* Exercise passage *
=== Begin Enclosure ===
Tuesday, June 11, 2013

Informational Asymmetry


Accurate, timely, relevant information is a prerequisite for effective delivery of healthcare services at the individual and population level. A healthcare provider uses information, consumed in a myriad of forms, and filters the filters the new information through a framework of experience, to arrive at a conclusion and a plan of action. Jerome Groopman has detailed many of these thought patterns of doctors in How Doctors Think. The book describes numerous limitations to informational processing at the individual level.

An example clinical encounter is described:

A 28 year old female develops a painful rash on her left forearm. It starts without any apparent cause to the patient. The young lady has no other chronic medical issues and takes no regular medications. There has been no travel, no recent contact with any sick persons, and no change in her regular routine as a consultant. For several days the rash progressively worsens, and pain increases.  She schedules a visit with a dermatologist. In the medical encounter with the health professional a broad list of possibilities is considered. It could be one of several types of infections, it could be an allergic reaction, it could be underlying chronic skin condition that is just manifesting at this time. Tests of the skin are obtained, and treatment was prescribed.

Informational input needs to be accurate. The best thing in medicine is the people, the patients. Patients know the most about themselves and how they are feeling at any particular time. The challenge is in the details. For those not familiar with medical language it is not easy to remember the specific terminology, or names of medications. Was it ciprofloxacin or levofloxacin? What was the result of the heart test? Was there any particular exposure to the skin, or any new detergent, or perfume? Many times details of exposure and chronology stand out in peoples’ minds, often times they do not.

At the level of the professional, clinical information is filtered through an information mesh-work to pull out the important pieces of data in order to arrive at the conclusion/diagnosis. The process of training physicians in the U.S. system involves a high volume of exposure to individual patient care in an appropriately graduated structure. The broad experience base generates a mental framework that subsequent information is processed through. This is what Groopman discusses as heuristics; the experience-based technique for problem solving. The challenge in medical training is that is often hard to infuse more wisdom than their experience allows. Certainly, information acquired through reading builds and expounds the mental framework. That is how a medical student can know someone has appendicitis before they have ever seen or diagnosed their first case. The modern challenge is that there are now (as of 2010) 75 medical trials, and 11 systematic reviews of trials, per day.(Ref) All of that newly created information adds layers of nuance to the diagnostic and treatment processes. The human body and its ailments have not suddenly altered, but the highest value testing and treatment practices do change over time. This is the modern challenge, the smartest individual in the world does not have the capacity to consume and retain all of that information. An internet connected provider, speaks to a potential of leveling the playing field, by having access to up to date information. This ultimately will be a good thing.
=== End Enclosure ===
Quote the passage in the post on informational asymmetry that opens with the words containing "Accurate, timely, relevant" and closes with "the individual level.". Rely only on the post on informational asymmetry.

* Recorded data *
=== Begin Enclosure ===
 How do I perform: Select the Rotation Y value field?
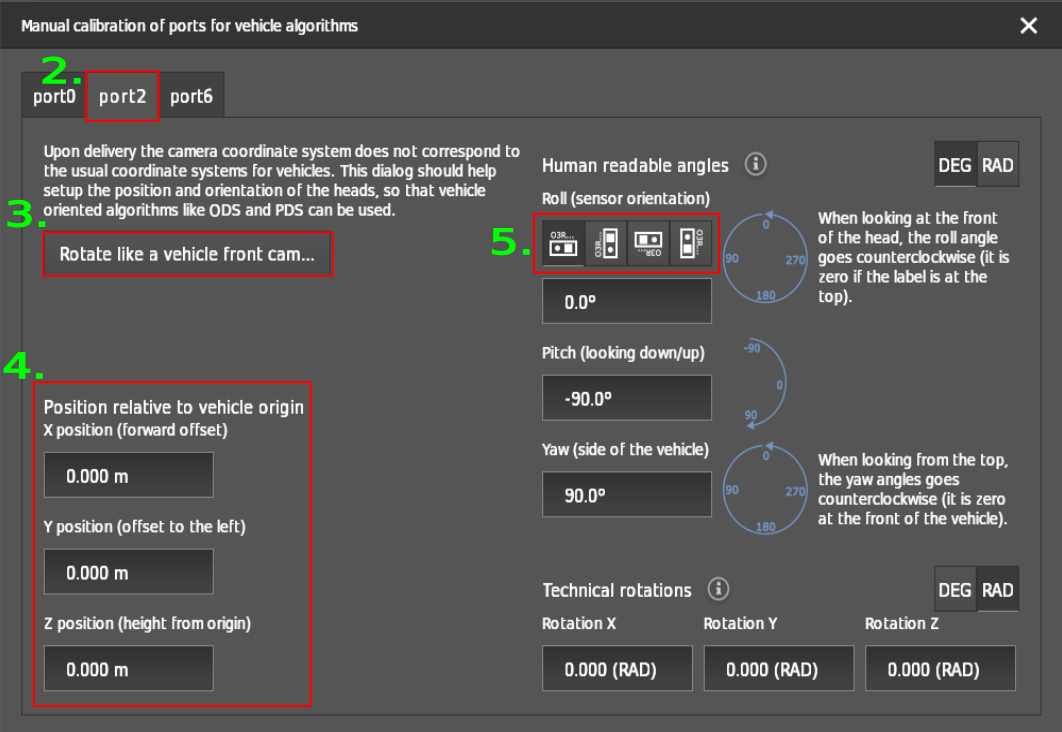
=== End Enclosure ===
* Result for this task *
Accurate, timely, relevant information is a prerequisite for effective delivery of healthcare services at the individual and population level. A healthcare provider uses information, consumed in a myriad of forms, and filters the filters the new information through a framework of experience, to arrive at a conclusion and a plan of action. Jerome Groopman has detailed many of these thought patterns of doctors in How Doctors Think. The book describes numerous limitations to informational processing at the individual level.